- EXERCISE DESCRIPTION -
Check each line of the records below for the word "will" and give the number of lines that have it, with nothing added.

[Source data]
☆ ☆ ☆

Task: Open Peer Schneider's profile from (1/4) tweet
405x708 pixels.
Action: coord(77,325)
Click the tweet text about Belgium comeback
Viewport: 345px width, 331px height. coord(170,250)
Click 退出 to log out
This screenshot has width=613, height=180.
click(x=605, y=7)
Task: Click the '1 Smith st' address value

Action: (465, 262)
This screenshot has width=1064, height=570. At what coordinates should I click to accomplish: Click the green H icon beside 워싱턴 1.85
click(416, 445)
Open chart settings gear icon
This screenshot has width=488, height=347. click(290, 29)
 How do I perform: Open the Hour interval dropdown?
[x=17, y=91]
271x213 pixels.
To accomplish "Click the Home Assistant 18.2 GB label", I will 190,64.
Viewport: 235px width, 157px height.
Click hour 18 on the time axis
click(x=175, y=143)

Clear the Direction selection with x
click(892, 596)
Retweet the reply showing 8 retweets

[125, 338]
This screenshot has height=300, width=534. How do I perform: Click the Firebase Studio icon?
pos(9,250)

☆ ☆ ☆

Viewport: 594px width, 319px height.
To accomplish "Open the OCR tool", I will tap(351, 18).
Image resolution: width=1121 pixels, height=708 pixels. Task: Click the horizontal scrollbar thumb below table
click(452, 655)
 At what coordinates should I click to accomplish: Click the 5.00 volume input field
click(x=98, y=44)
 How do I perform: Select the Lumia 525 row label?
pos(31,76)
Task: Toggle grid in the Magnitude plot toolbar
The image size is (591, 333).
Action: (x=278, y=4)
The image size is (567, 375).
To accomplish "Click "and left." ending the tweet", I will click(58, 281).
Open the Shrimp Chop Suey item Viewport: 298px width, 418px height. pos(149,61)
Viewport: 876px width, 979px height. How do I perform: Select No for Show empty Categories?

☆ ☆ ☆

- WRITTEN ANSWER -
3